== Records to use
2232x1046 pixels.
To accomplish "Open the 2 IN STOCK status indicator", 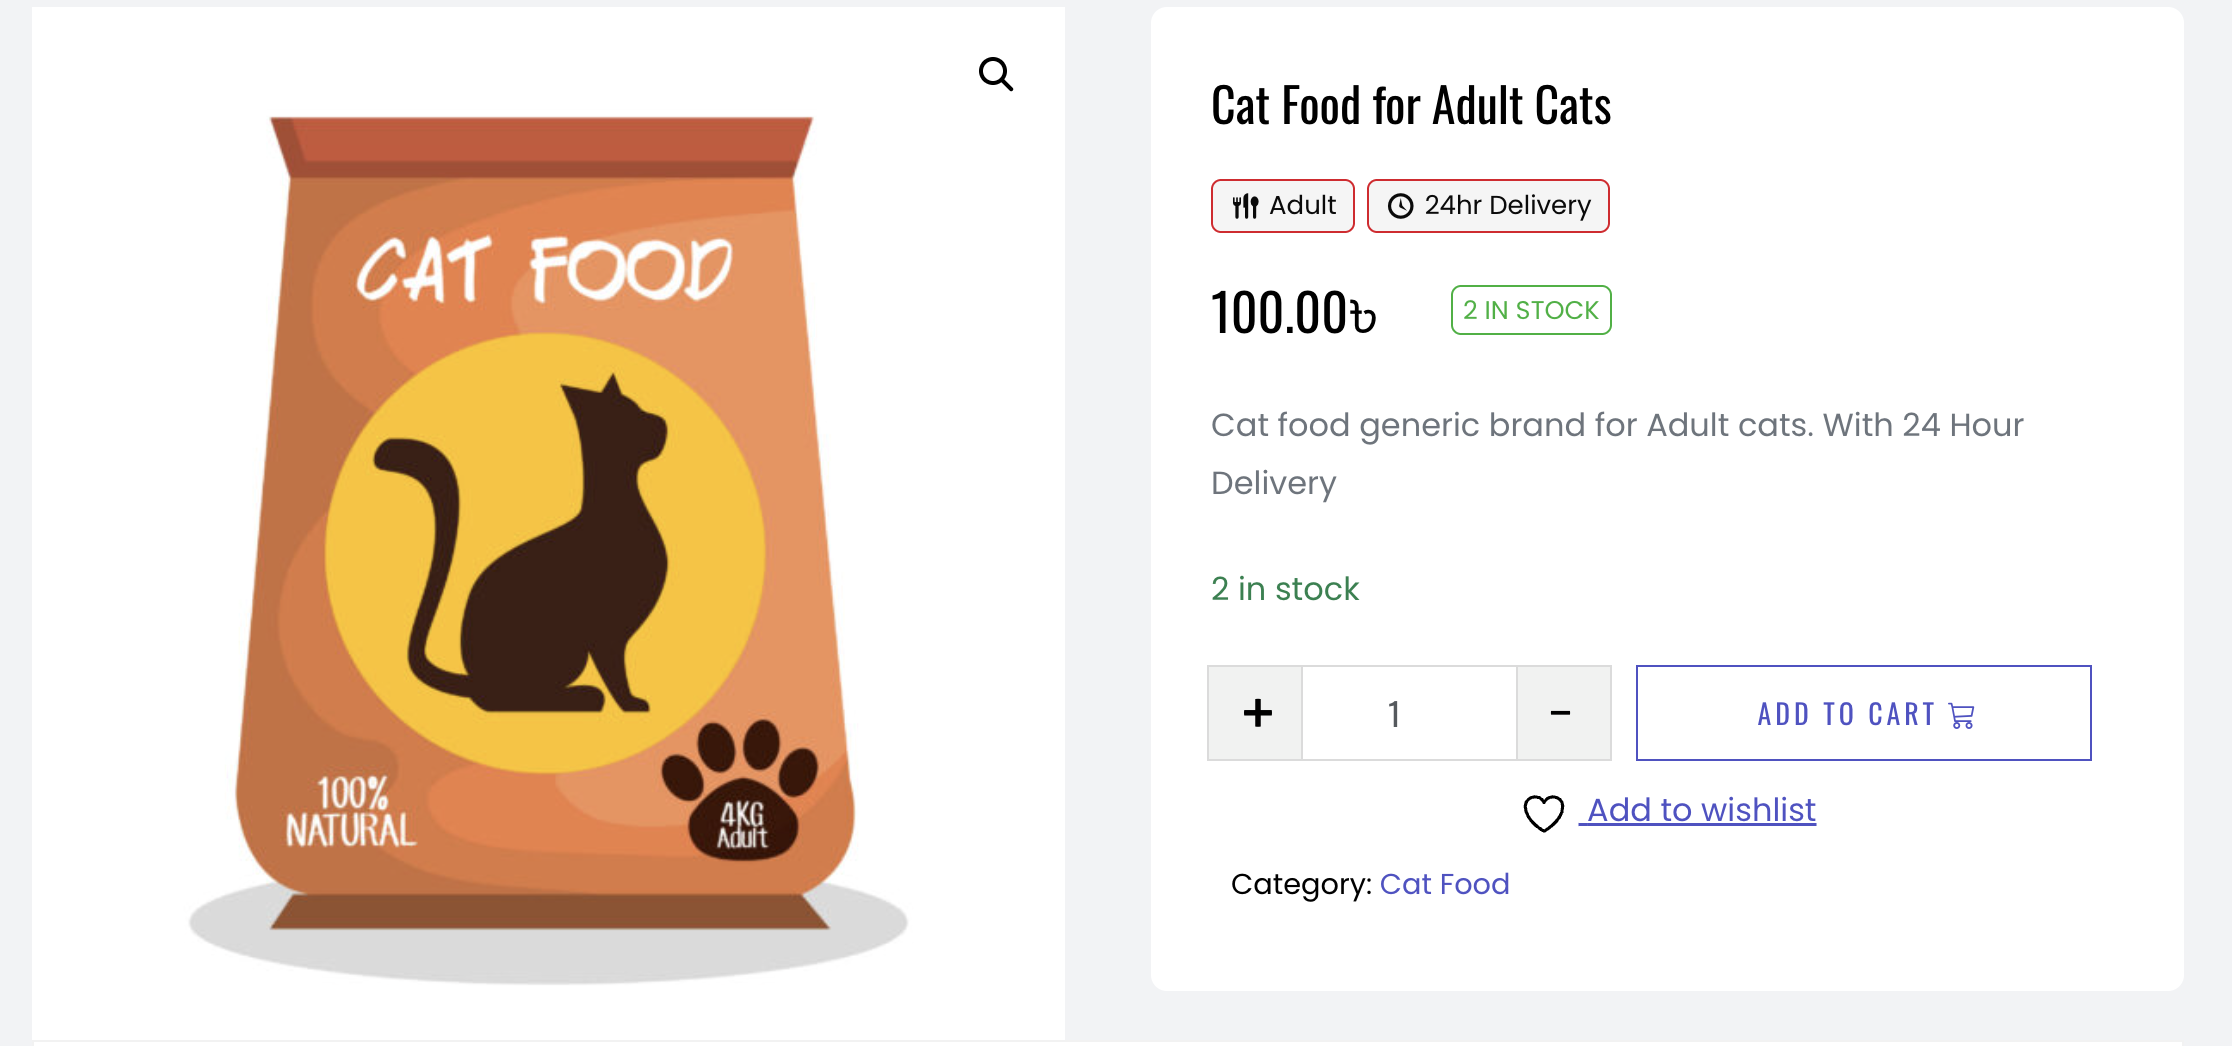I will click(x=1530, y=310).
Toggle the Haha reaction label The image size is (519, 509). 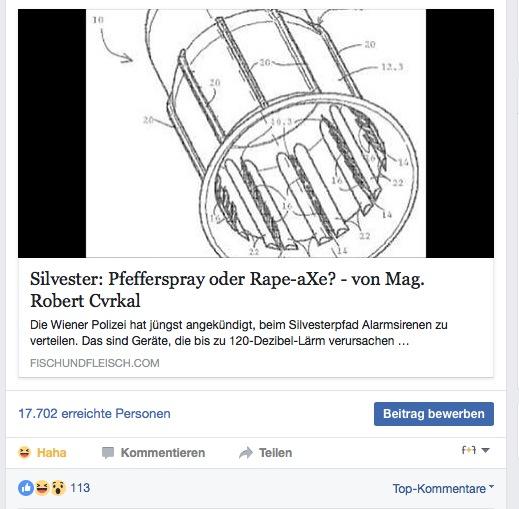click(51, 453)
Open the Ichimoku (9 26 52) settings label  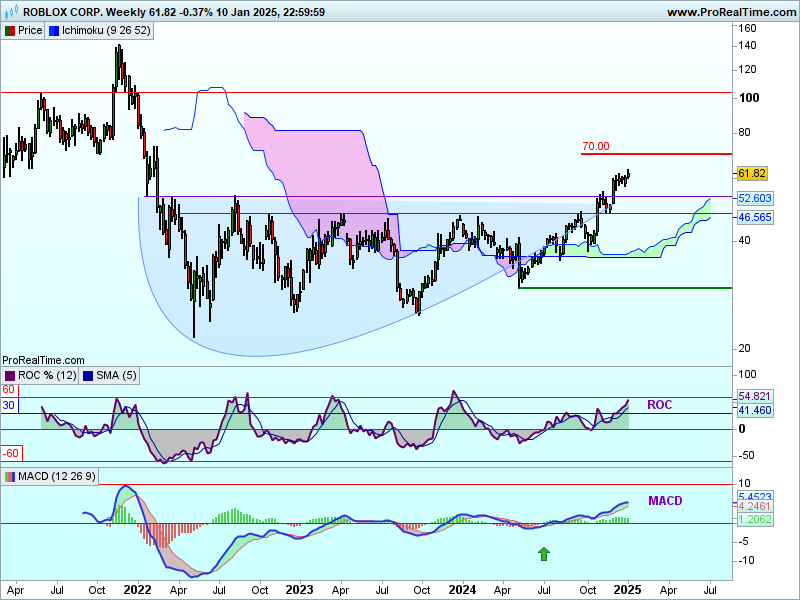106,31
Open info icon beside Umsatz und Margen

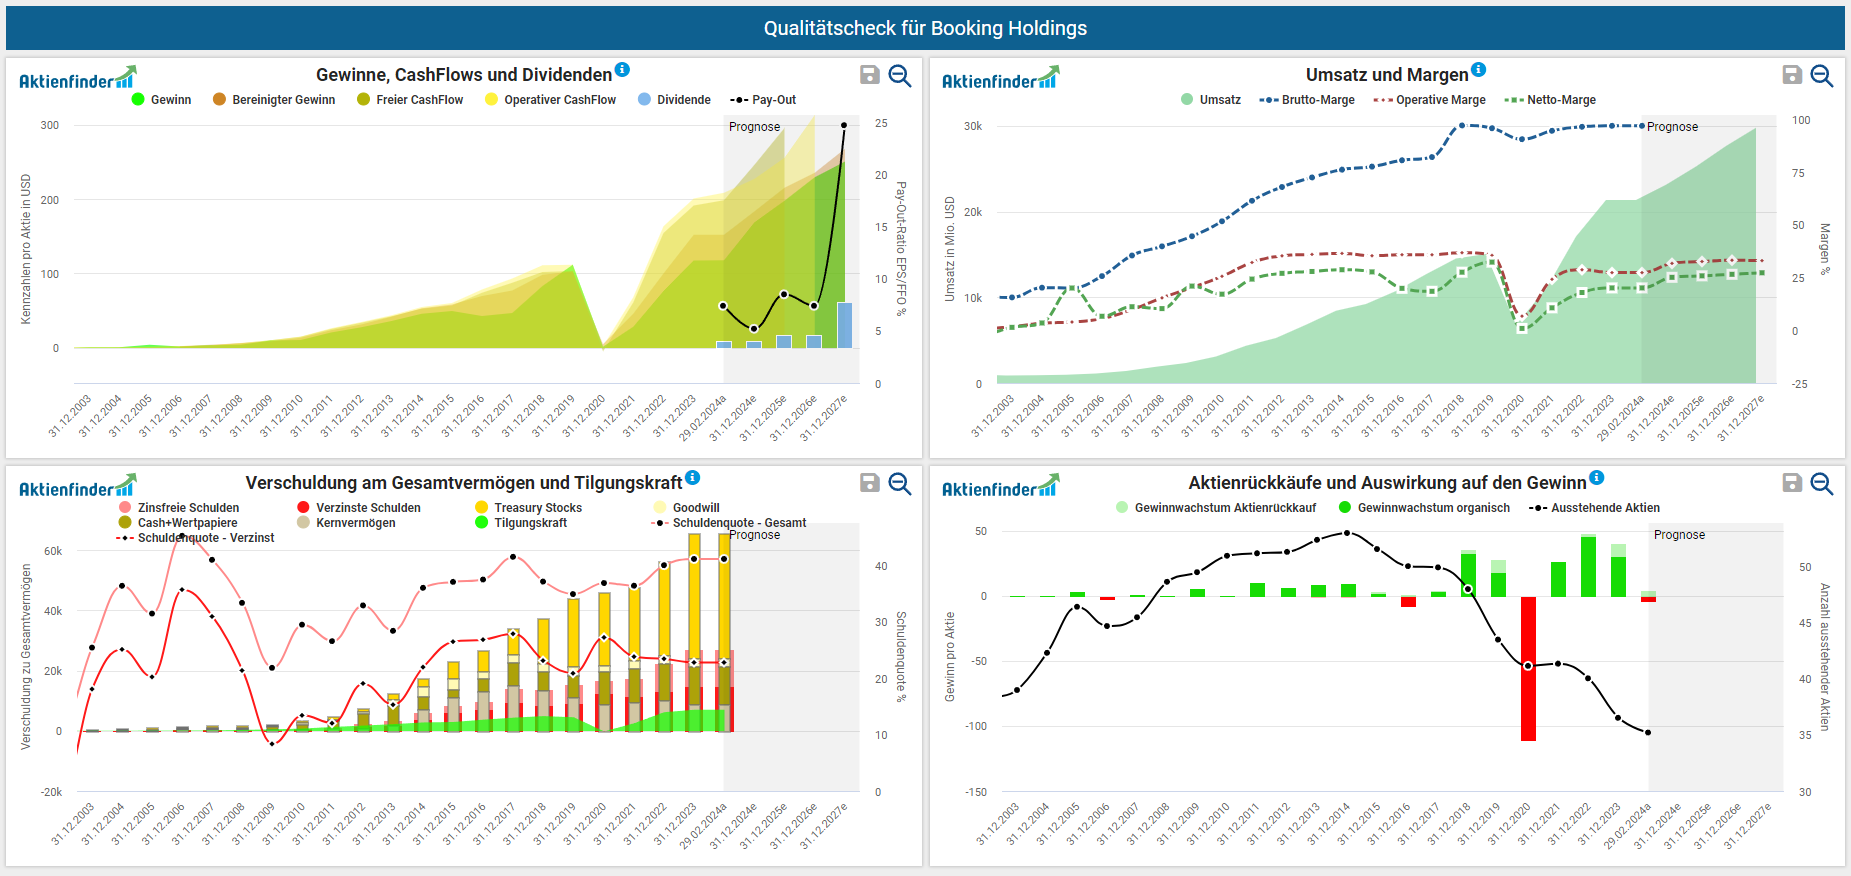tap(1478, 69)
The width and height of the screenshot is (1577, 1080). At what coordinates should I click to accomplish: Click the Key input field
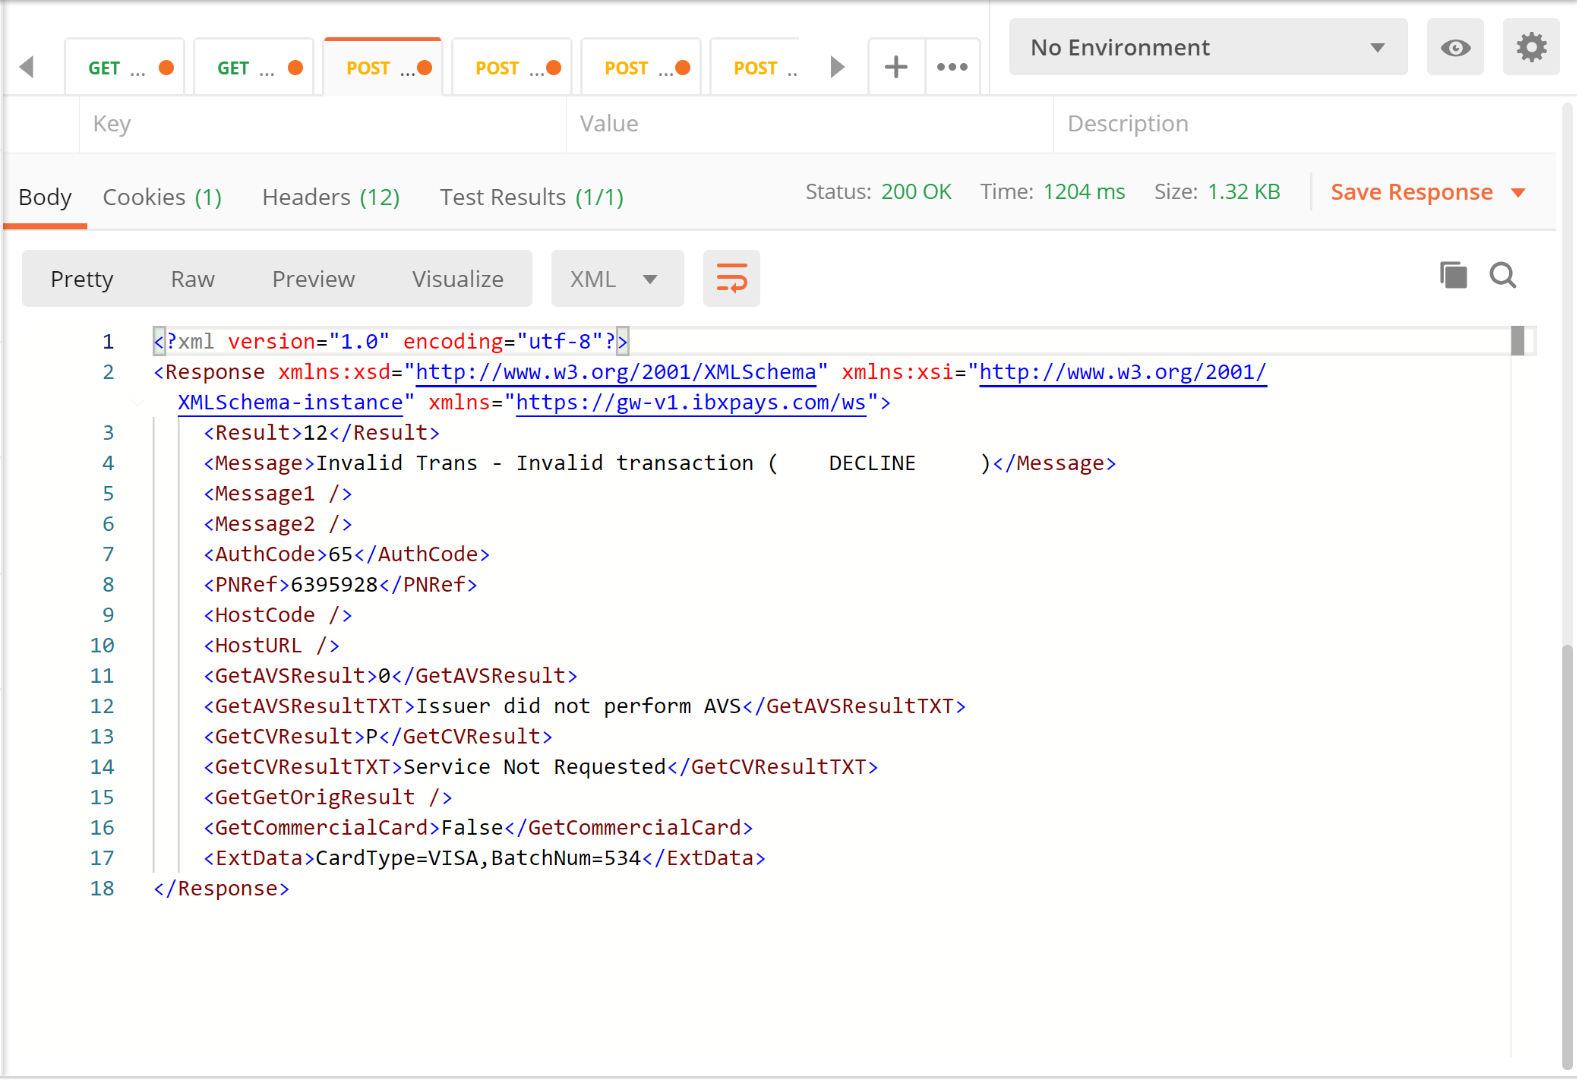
====
→ **Problem description**
Word for word, retype the lines from the one that contains "Open info icon beside Umsatz und Margen" through the final line of the data, both ends included, excluding pictures.

→ **Exercise answer**
Open info icon beside Umsatz und Margen

tap(1478, 69)
The width and height of the screenshot is (1577, 1080). At what coordinates should I click to accomplish: Click the Key input field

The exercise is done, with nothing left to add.